This article is about humans who lack sexual attraction or interest in sexual activity. For the lack of romantic attraction, see Aromanticism. For the lack of a gender, see Agender. For other uses, see Asexual (disambiguation). Not to be confused with Asexual reproduction.

So I am confused. Or, I did exactly what that little dummy paragraph said and confused asexuality with asexual reproduction. Which is something I don’t ever need to be Googling because I have a flipping doctorate in this crap. Why am I looking this up agin? I am far too exhausted for this.

Notes:

I have never ever seen a fandom collectively decide to go with first person like PHM did, but lowkey i’m here for it.

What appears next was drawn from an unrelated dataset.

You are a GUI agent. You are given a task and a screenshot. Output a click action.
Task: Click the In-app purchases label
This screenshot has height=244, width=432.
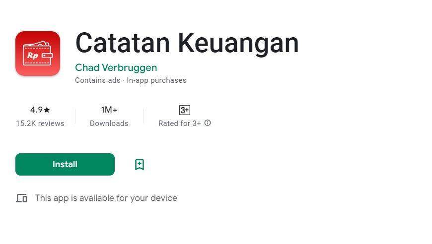pos(156,80)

Anyway. I am not asexual or aromantic myself, so if anyone sees something that I’ve written insensitively, please point it out for me! That being said, mine and ryland’s opinions would obviously differ in places because i am very culturally queer and he is… not, so anything that comes across as insensitive is an intentional read of his character.

(See the end of the work for more notes.)

Work Text:

I blink, slowly, at the screen, feeling (disgustingly) how my eyelids struggle to peel apart out of sheer tiredness. Jeez. It’s freaking—the clock is irrelevant, now, I’ve been in three different timezones over the past four days, but it’s not late enough to crawl into my twin bunk on the Stratt Vat and pass out. That would only make the jet lag last longer. It feels like I should be able to say that it’s some ridiculous hour of the night, though. It’s depressing to conduct sleep-deprived research when the sun is still shining.

Over the past two years, I’ve been through enough confusing jet-lagged timezone messes that I’m probably a few hours older than I should be. Or maybe younger. If this is how time works. Gosh. All this time I’ve spent immersed in calculating relativity across light-years and incomprehensibly far solar systems, yet I can’t even handle time differences on Earth.

Anyway, what I’m looking at now, from within the windowless cube that passes for my room and office on this forking boat, almost makes me laugh. It’s a reversal of a reversal of a reversal of a reversal.

That made no sense. Oh, man, I wish I could sleep so badly.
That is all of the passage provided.